(SOURCE EXTRACT begins)
Postgresql – GROUP BY and ORDER BY problem

aggregatefull-text-searchgreatest-n-per-groupgroup bypostgresql

I have two tables like this:

CREATE TABLE cmap5 (
   name     varchar(2000),
   lexemes  tsquery
);

and

CREATE TABLE IF NOT EXISTS synonyms_all_gin_tsvcolumn (
   cid       int NOT NULL,  -- REFERENCES pubchem_compounds_index(cid)
   name      varchar(2000) NOT NULL,  
   synonym   varchar(2000) NOT NULL,
   tsv_syns  tsvector,
   PRIMARY KEY (cid, name, synonym)
);

My current query is:

SELECT s.cid, s.synonym, c.name, ts_rank(s.tsv_syns,c.lexemes,16) 
FROM synonyms_all_gin_tsvcolumn s, cmap5 c
WHERE c.lexemes @@ s.tsv_syns

And the output is:

cid     |  synonym                              | name (query)              | rank
5474706 | 10-Methoxyharmalan                    | 10-methoxyharmalan        | 0.0901673
1416    | (+/-)12,13-EODE                       | 12,13-EODE                | 0.211562
5356421 | LEUKOTOXIN B (12,13-EODE)             | 12,13-EODE                | 0.211562
 180933 | 1,4-Chrysenequinone                   | 1,4-chrysenequinone       | 0.211562
5283035 | 15-Deoxy-delta-12,14-prostaglandin J2 | 15-delta prostaglandin J2 | 0.304975
5311211 | 15-deoxy-delta 12 14-prostaglandin J2 | 15-delta prostaglandin J2 | 0.304975
5311211 | 15-deoxy-Delta(12,14)-prostaglandin J2| 15-delta prostaglandin J2 | 0.304975
5311211 | 15-Deoxy-delta-12,14-prostaglandin J2 | 15-delta prostaglandin J2 | 0.304975
5311211 | 15-Deoxy-delta 12, 14-Prostaglandin J2| 15-delta prostaglandin J2 | 0.304975

I would like to return the name matches of all rows in cmap5 in my main table ranked by the ts_rank() function but for each row in cmap5 I want to:

  • select only the best X cids to each query (group by cid)
  • or ORDER BY my results as 1+ts_rank/count(cid)

To get the best match I tried to add select distinct on c.name, but when the rank is the same I want to get the cid with more matches to the query. I have tried adding a simple group by at the end of the query but I get an error, how could I do this?

Added comments:

On one hand for those results whose rank is the same, eg. above 5283035 and 5311211, get 5311211 as top result because that cid has more hits than 5283035, so I sort of want to take into account the number of hits / cid in the rank, like final_rank = 1+ts_rank(cid)/no. of hits(cid).
(SOURCE EXTRACT ends)
(LISTED ENTRIES begins)
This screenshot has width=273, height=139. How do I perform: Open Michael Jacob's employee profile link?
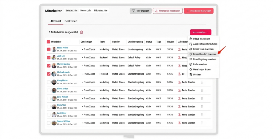[63, 72]
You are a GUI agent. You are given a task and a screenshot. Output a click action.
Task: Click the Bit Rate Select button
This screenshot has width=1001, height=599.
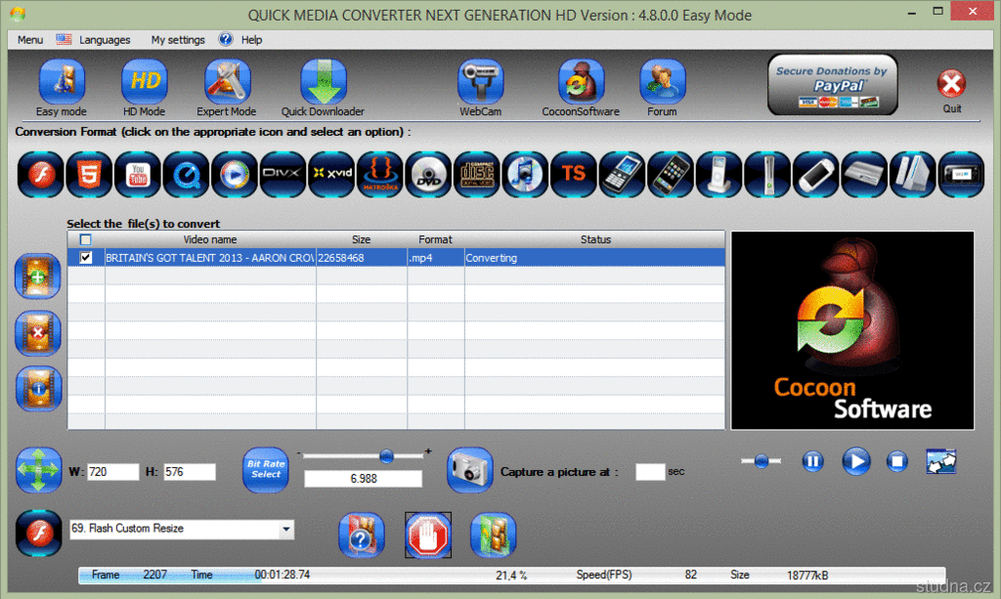tap(266, 470)
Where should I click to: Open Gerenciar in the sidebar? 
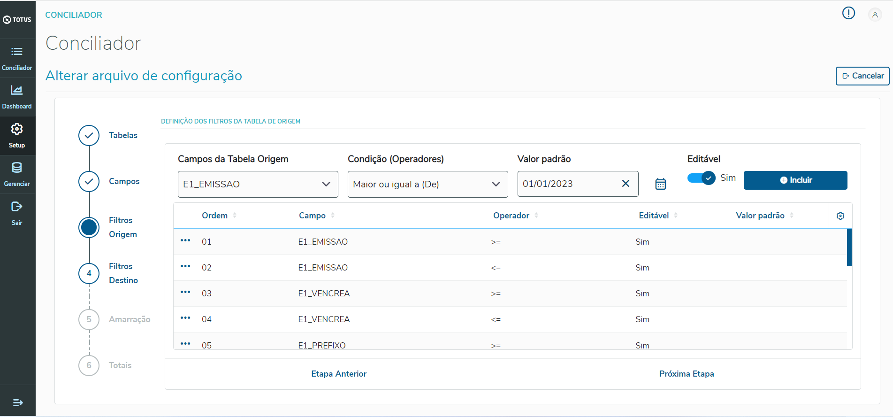click(17, 174)
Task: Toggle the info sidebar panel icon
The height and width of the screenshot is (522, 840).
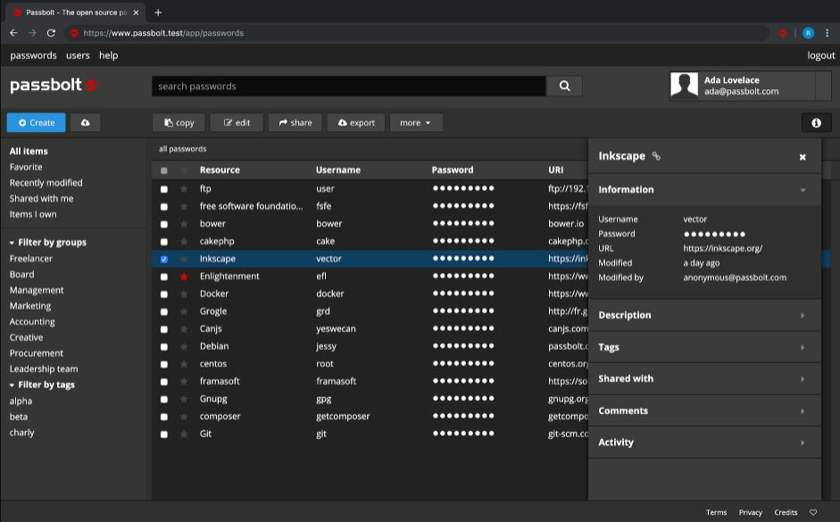Action: click(x=815, y=122)
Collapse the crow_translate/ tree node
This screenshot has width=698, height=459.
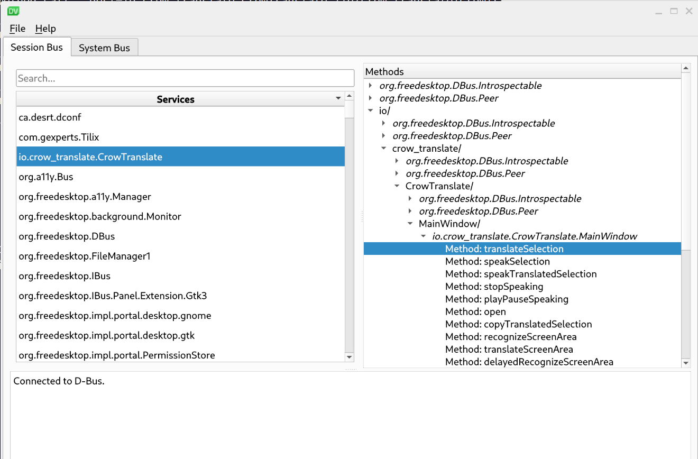click(x=383, y=149)

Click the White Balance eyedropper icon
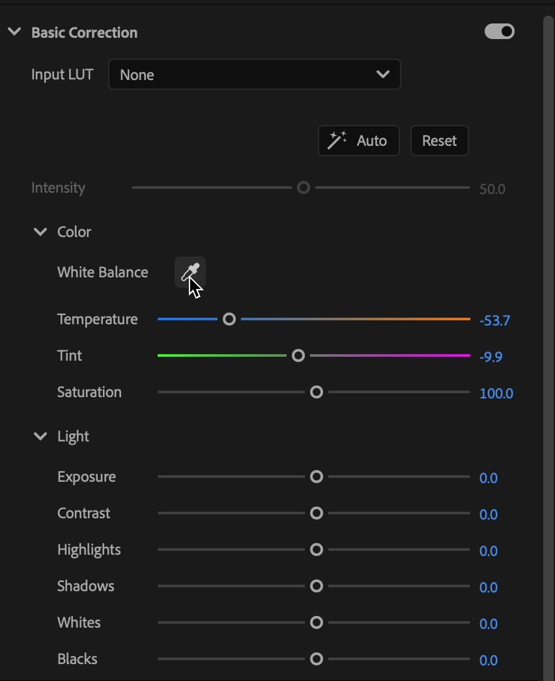coord(190,272)
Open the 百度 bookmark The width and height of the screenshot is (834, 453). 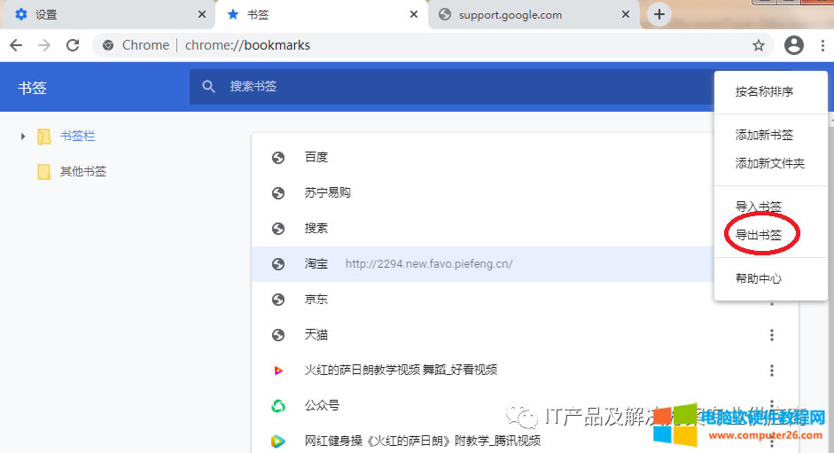click(316, 158)
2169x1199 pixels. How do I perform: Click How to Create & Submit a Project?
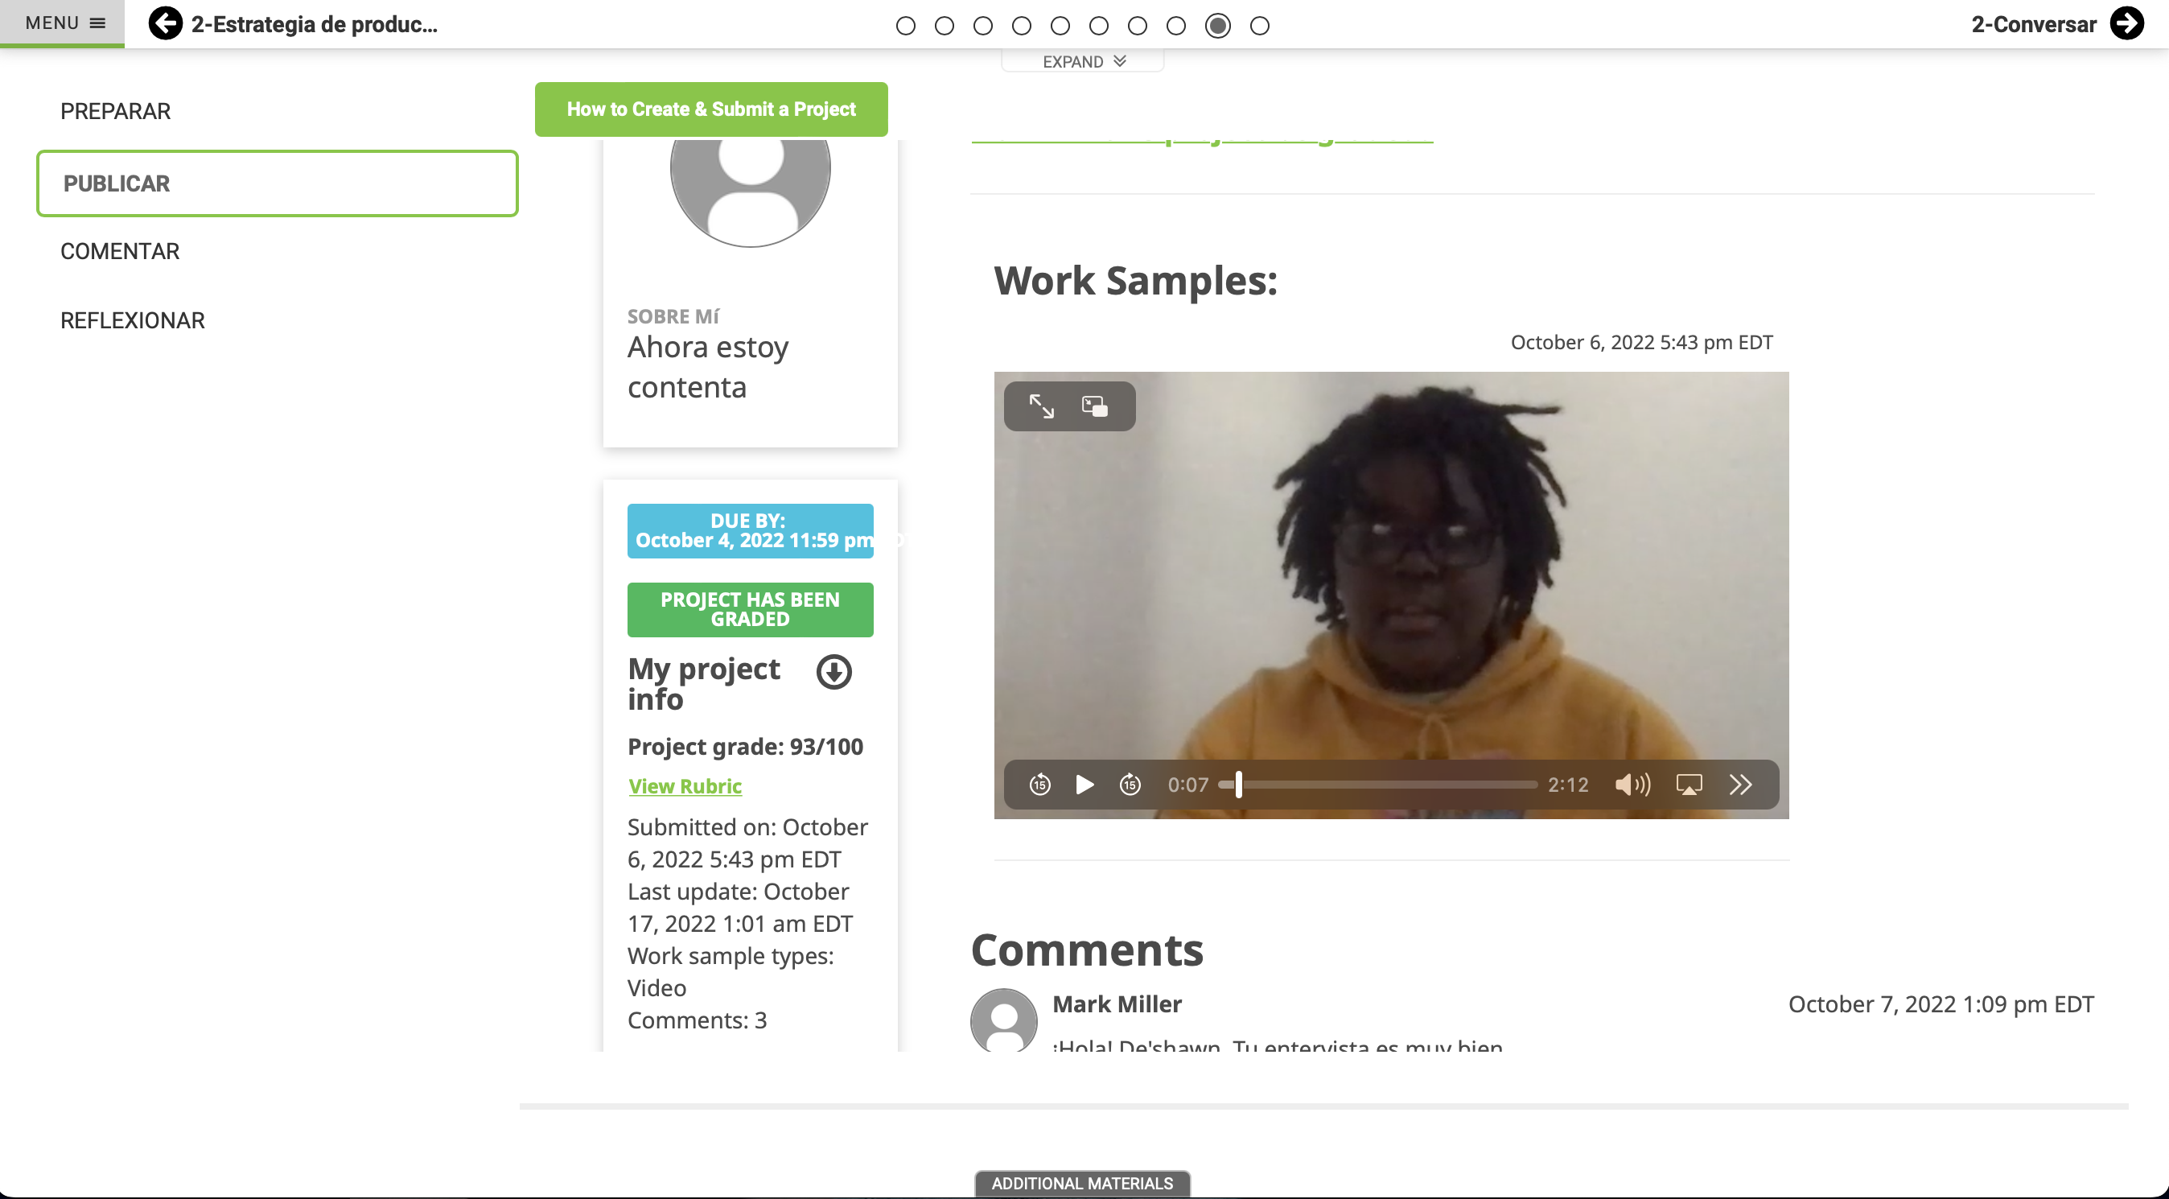[711, 109]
(LISTED ENTRIES ends)
■ INSTRUCTIONS TO FOLLOW ■
List every column defined in the PostgreSQL thread's CREATE TABLE statement for synonyms_all_gin_tsvcolumn. The records have no connection to the PostgreSQL thread.

■ PROBLEM SOLUTION ■
cid, name, synonym, tsv_syns